### Data extracts
◆ ◆ ◆

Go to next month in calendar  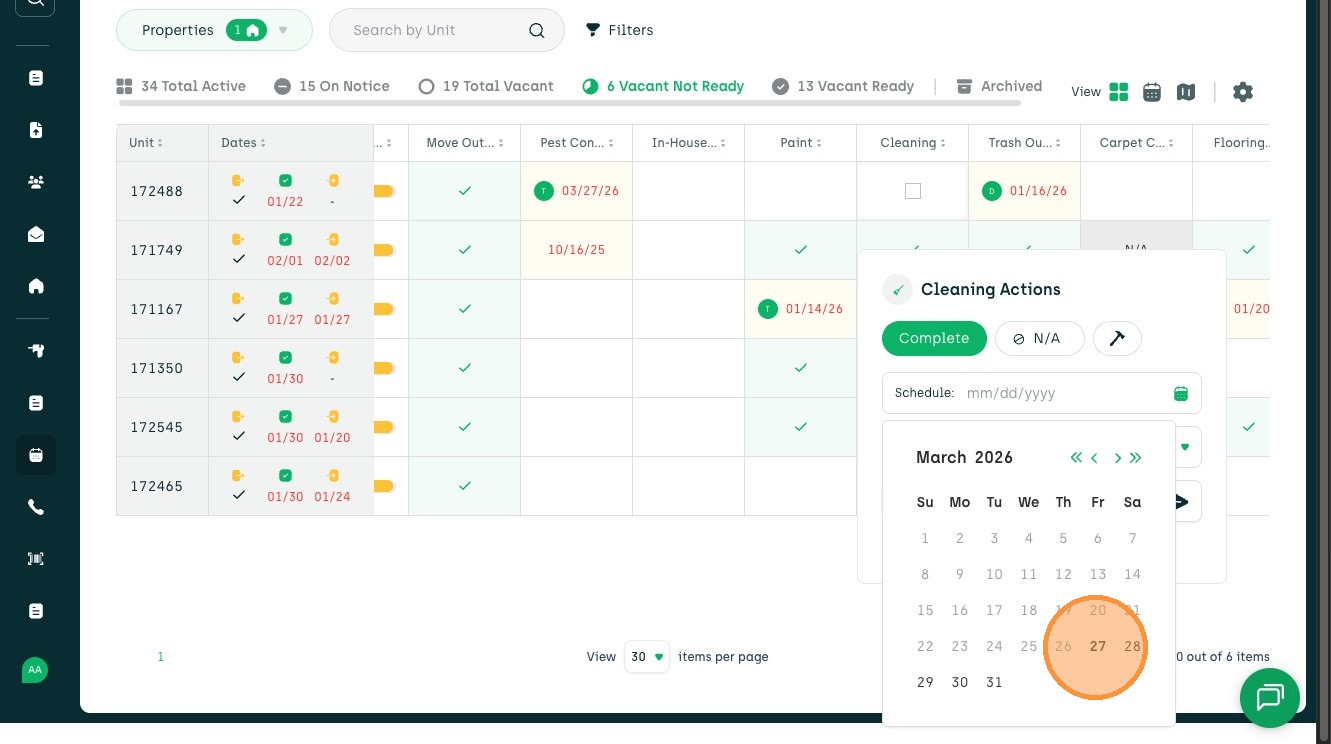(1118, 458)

◆ ◆ ◆

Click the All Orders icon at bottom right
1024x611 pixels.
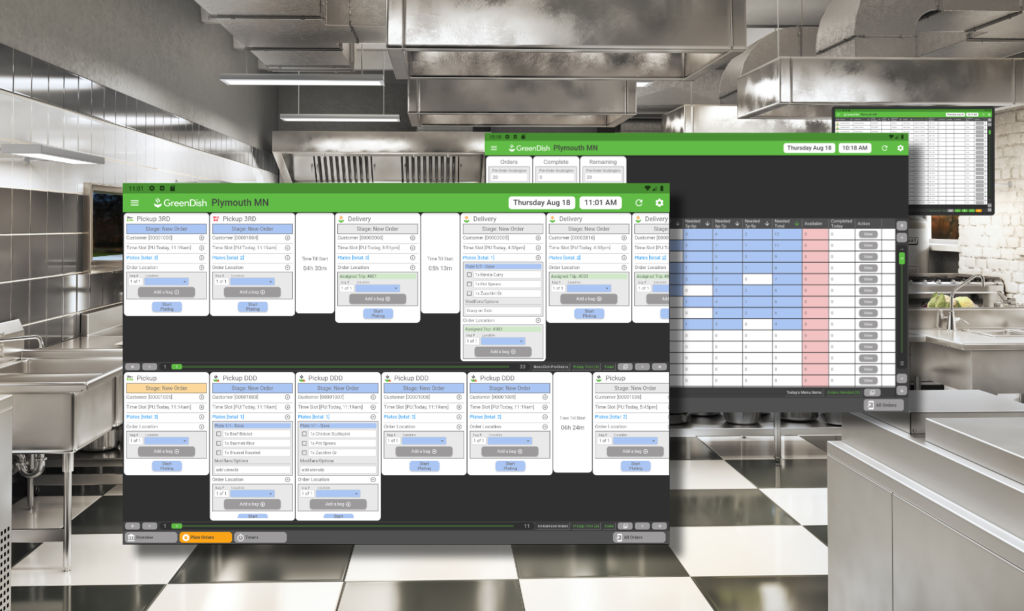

◆ ◆ ◆

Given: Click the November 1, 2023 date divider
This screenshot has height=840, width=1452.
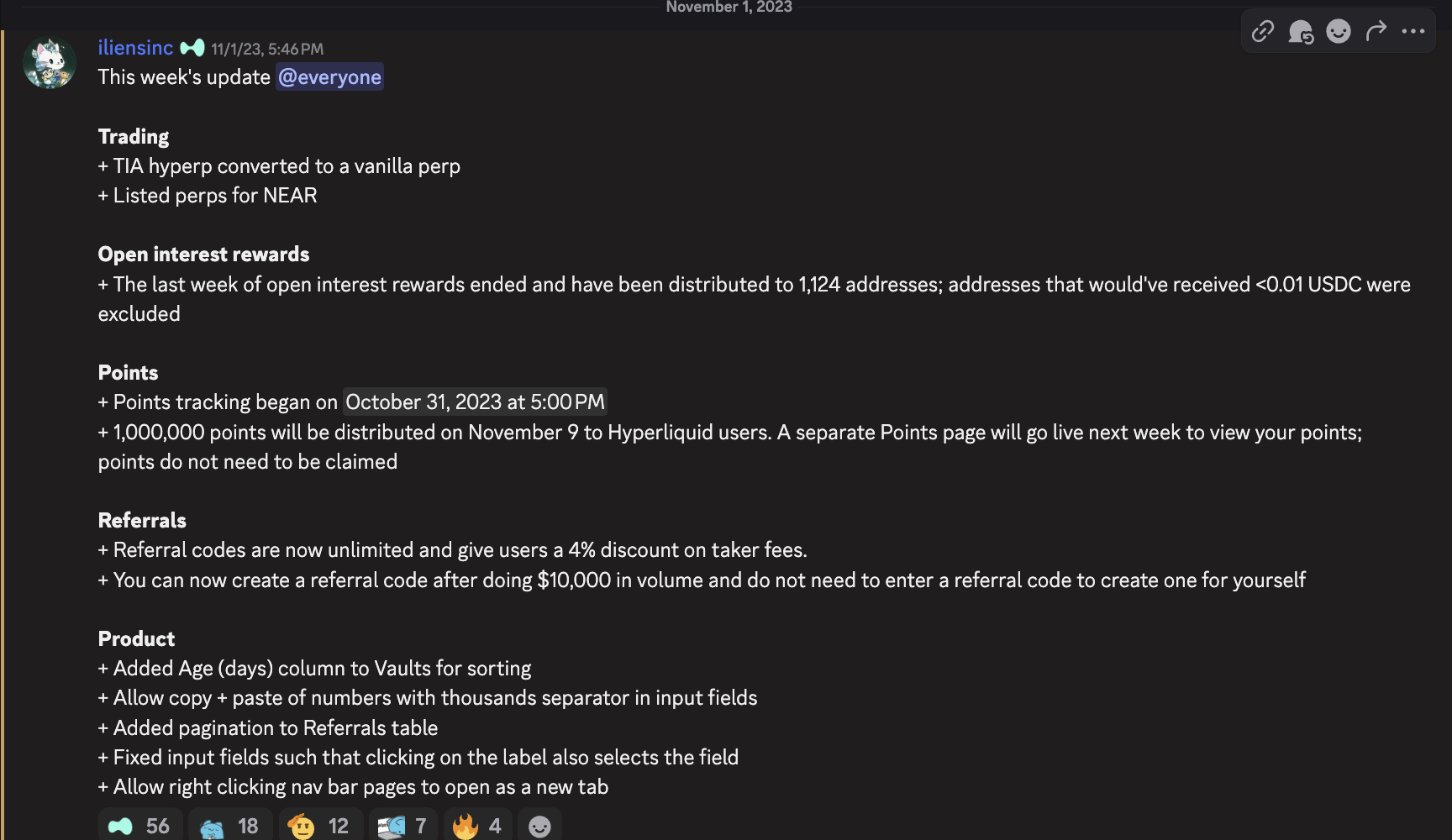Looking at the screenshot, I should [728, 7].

◆ ◆ ◆

### Task objective
Where a line of the records holds the word "Click", copy that line.

### Exercise answer
Click the All Orders icon at bottom right
Given: Click the November 1, 2023 date divider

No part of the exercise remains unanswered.